**Given records:**

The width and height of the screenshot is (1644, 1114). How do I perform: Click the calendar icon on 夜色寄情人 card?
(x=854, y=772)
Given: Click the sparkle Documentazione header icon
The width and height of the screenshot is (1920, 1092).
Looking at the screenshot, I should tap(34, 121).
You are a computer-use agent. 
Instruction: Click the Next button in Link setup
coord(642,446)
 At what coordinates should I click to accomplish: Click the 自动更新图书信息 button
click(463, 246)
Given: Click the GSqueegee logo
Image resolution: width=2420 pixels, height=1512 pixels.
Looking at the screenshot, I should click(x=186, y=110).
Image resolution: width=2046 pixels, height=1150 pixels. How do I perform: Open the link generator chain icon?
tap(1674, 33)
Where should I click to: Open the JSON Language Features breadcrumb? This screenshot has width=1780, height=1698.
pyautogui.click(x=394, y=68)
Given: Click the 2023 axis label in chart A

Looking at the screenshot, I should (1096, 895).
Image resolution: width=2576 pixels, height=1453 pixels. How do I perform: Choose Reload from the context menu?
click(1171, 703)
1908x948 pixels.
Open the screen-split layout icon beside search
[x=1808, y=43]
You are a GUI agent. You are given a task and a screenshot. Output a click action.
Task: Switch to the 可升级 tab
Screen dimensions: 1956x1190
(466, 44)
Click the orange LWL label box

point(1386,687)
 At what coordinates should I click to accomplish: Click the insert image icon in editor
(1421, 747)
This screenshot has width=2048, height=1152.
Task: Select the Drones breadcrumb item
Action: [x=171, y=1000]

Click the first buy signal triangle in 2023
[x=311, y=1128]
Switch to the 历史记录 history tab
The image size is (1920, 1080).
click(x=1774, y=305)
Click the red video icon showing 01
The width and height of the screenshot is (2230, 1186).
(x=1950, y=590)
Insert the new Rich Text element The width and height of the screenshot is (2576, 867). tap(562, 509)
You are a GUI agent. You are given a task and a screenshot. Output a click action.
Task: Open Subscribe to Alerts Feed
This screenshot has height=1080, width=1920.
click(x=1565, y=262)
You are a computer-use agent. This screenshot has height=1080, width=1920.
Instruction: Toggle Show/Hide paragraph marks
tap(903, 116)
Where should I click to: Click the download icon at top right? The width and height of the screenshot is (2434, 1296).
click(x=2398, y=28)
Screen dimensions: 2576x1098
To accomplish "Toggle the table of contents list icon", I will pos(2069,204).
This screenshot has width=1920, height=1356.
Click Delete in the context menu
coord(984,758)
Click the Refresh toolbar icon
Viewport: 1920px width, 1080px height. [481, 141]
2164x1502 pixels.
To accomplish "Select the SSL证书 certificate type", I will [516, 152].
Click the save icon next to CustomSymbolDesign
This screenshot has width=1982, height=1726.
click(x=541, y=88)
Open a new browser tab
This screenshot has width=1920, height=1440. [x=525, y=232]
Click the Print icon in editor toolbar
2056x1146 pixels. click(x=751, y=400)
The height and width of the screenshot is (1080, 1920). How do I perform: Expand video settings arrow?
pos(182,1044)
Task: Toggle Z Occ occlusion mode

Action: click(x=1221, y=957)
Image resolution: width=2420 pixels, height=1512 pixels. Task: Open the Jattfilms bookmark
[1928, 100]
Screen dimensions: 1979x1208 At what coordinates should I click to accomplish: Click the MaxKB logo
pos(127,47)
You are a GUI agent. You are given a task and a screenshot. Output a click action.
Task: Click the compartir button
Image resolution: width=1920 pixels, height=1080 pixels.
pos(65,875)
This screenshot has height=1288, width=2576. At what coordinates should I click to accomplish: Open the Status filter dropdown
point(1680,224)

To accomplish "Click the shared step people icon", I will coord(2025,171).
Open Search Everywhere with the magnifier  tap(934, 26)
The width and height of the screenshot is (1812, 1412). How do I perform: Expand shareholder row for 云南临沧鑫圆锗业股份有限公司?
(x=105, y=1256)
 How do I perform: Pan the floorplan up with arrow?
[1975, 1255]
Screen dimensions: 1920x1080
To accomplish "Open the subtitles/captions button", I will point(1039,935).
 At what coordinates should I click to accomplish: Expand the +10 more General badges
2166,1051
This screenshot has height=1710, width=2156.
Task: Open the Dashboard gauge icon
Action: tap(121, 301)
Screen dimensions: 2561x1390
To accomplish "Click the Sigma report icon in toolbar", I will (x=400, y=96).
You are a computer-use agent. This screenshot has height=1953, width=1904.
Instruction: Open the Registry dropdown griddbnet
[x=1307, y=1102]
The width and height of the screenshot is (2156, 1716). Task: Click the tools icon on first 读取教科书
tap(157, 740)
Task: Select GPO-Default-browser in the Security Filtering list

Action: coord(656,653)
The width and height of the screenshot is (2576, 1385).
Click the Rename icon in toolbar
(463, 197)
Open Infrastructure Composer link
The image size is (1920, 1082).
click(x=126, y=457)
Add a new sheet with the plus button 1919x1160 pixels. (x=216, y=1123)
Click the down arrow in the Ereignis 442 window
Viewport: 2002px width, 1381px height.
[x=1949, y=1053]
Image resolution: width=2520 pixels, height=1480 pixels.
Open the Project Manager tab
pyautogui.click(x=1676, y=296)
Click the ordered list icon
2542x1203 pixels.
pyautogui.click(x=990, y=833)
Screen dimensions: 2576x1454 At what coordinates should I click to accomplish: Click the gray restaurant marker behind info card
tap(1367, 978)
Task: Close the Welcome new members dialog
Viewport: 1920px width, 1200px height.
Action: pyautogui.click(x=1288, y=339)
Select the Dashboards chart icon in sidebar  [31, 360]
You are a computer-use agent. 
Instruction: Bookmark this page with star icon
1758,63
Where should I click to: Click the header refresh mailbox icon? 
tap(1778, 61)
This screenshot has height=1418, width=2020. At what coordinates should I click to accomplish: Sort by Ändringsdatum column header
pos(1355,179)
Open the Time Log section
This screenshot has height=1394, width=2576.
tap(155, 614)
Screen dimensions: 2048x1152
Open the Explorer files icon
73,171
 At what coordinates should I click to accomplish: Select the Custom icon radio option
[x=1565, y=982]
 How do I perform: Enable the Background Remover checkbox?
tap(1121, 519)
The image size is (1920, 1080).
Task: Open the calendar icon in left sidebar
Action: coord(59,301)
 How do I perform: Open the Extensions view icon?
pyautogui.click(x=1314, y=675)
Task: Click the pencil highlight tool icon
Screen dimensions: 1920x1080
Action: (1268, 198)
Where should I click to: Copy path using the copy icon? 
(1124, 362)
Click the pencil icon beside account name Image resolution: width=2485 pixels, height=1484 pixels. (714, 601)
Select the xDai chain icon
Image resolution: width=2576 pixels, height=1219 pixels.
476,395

**Description of the task:** Copy out the full listing exactly.

**Reply to the exercise:**
The width and height of the screenshot is (1644, 1114). How do I perform: Click the calendar icon on 夜色寄情人 card?
(x=854, y=772)
Given: Click the sparkle Documentazione header icon
The width and height of the screenshot is (1920, 1092).
Looking at the screenshot, I should tap(34, 121).
You are a computer-use agent. 
Instruction: Click the Next button in Link setup
coord(642,446)
 At what coordinates should I click to accomplish: Click the 自动更新图书信息 button
click(463, 246)
Given: Click the GSqueegee logo
Image resolution: width=2420 pixels, height=1512 pixels.
Looking at the screenshot, I should click(x=186, y=110).
Image resolution: width=2046 pixels, height=1150 pixels. How do I perform: Open the link generator chain icon?
tap(1674, 33)
Where should I click to: Open the JSON Language Features breadcrumb? This screenshot has width=1780, height=1698.
pyautogui.click(x=394, y=68)
Given: Click the 2023 axis label in chart A

Looking at the screenshot, I should (1096, 895).
Image resolution: width=2576 pixels, height=1453 pixels. How do I perform: Choose Reload from the context menu?
click(1171, 703)
1908x948 pixels.
Open the screen-split layout icon beside search
[x=1808, y=43]
You are a GUI agent. You are given a task and a screenshot. Output a click action.
Task: Switch to the 可升级 tab
Screen dimensions: 1956x1190
(466, 44)
Click the orange LWL label box

point(1386,687)
 At what coordinates should I click to accomplish: Click the insert image icon in editor
(1421, 747)
This screenshot has width=2048, height=1152.
Task: Select the Drones breadcrumb item
Action: [x=171, y=1000]

Click the first buy signal triangle in 2023
[x=311, y=1128]
Switch to the 历史记录 history tab
The image size is (1920, 1080).
click(x=1774, y=305)
Click the red video icon showing 01
The width and height of the screenshot is (2230, 1186).
(x=1950, y=590)
Insert the new Rich Text element The width and height of the screenshot is (2576, 867). tap(562, 509)
You are a GUI agent. You are given a task and a screenshot. Output a click action.
Task: Open Subscribe to Alerts Feed
This screenshot has height=1080, width=1920.
click(x=1565, y=262)
You are a computer-use agent. This screenshot has height=1080, width=1920.
Instruction: Toggle Show/Hide paragraph marks
tap(903, 116)
Where should I click to: Click the download icon at top right? The width and height of the screenshot is (2434, 1296).
click(x=2398, y=28)
Screen dimensions: 2576x1098
To accomplish "Toggle the table of contents list icon", I will pos(2069,204).
This screenshot has width=1920, height=1356.
Click Delete in the context menu
coord(984,758)
Click the Refresh toolbar icon
Viewport: 1920px width, 1080px height. [481, 141]
2164x1502 pixels.
To accomplish "Select the SSL证书 certificate type", I will [516, 152].
Click the save icon next to CustomSymbolDesign
This screenshot has width=1982, height=1726.
click(x=541, y=88)
Open a new browser tab
This screenshot has width=1920, height=1440. [x=525, y=232]
Click the Print icon in editor toolbar
2056x1146 pixels. click(x=751, y=400)
The height and width of the screenshot is (1080, 1920). How do I perform: Expand video settings arrow?
pos(182,1044)
Task: Toggle Z Occ occlusion mode

Action: click(x=1221, y=957)
Image resolution: width=2420 pixels, height=1512 pixels. Task: Open the Jattfilms bookmark
[1928, 100]
Screen dimensions: 1979x1208 At what coordinates should I click to accomplish: Click the MaxKB logo
pos(127,47)
You are a GUI agent. You are given a task and a screenshot. Output a click action.
Task: Click the compartir button
Image resolution: width=1920 pixels, height=1080 pixels.
pos(65,875)
This screenshot has height=1288, width=2576. At what coordinates should I click to accomplish: Open the Status filter dropdown
point(1680,224)

To accomplish "Click the shared step people icon", I will coord(2025,171).
Open Search Everywhere with the magnifier  tap(934, 26)
The width and height of the screenshot is (1812, 1412). How do I perform: Expand shareholder row for 云南临沧鑫圆锗业股份有限公司?
(x=105, y=1256)
 How do I perform: Pan the floorplan up with arrow?
[1975, 1255]
Screen dimensions: 1920x1080
To accomplish "Open the subtitles/captions button", I will point(1039,935).
 At what coordinates should I click to accomplish: Expand the +10 more General badges
2166,1051
This screenshot has height=1710, width=2156.
Task: Open the Dashboard gauge icon
Action: tap(121, 301)
Screen dimensions: 2561x1390
To accomplish "Click the Sigma report icon in toolbar", I will (x=400, y=96).
You are a computer-use agent. This screenshot has height=1953, width=1904.
Instruction: Open the Registry dropdown griddbnet
[x=1307, y=1102]
The width and height of the screenshot is (2156, 1716). Task: Click the tools icon on first 读取教科书
tap(157, 740)
Task: Select GPO-Default-browser in the Security Filtering list

Action: coord(656,653)
The width and height of the screenshot is (2576, 1385).
Click the Rename icon in toolbar
(463, 197)
Open Infrastructure Composer link
The image size is (1920, 1082).
click(x=126, y=457)
Add a new sheet with the plus button 1919x1160 pixels. (x=216, y=1123)
Click the down arrow in the Ereignis 442 window
Viewport: 2002px width, 1381px height.
[x=1949, y=1053]
Image resolution: width=2520 pixels, height=1480 pixels.
Open the Project Manager tab
pyautogui.click(x=1676, y=296)
Click the ordered list icon
2542x1203 pixels.
pyautogui.click(x=990, y=833)
Screen dimensions: 2576x1454 At what coordinates should I click to accomplish: Click the gray restaurant marker behind info card
tap(1367, 978)
Task: Close the Welcome new members dialog
Viewport: 1920px width, 1200px height.
Action: pyautogui.click(x=1288, y=339)
Select the Dashboards chart icon in sidebar  [31, 360]
You are a computer-use agent. 
Instruction: Bookmark this page with star icon
1758,63
Where should I click to: Click the header refresh mailbox icon? 
tap(1778, 61)
This screenshot has height=1418, width=2020. At what coordinates should I click to accomplish: Sort by Ändringsdatum column header
pos(1355,179)
Open the Time Log section
This screenshot has height=1394, width=2576.
tap(155, 614)
Screen dimensions: 2048x1152
Open the Explorer files icon
73,171
 At what coordinates should I click to accomplish: Select the Custom icon radio option
[x=1565, y=982]
 How do I perform: Enable the Background Remover checkbox?
tap(1121, 519)
The image size is (1920, 1080).
Task: Open the calendar icon in left sidebar
Action: coord(59,301)
 How do I perform: Open the Extensions view icon?
pyautogui.click(x=1314, y=675)
Task: Click the pencil highlight tool icon
Screen dimensions: 1920x1080
Action: (1268, 198)
Where should I click to: Copy path using the copy icon? 
(1124, 362)
Click the pencil icon beside account name Image resolution: width=2485 pixels, height=1484 pixels. (714, 601)
Select the xDai chain icon
Image resolution: width=2576 pixels, height=1219 pixels.
476,395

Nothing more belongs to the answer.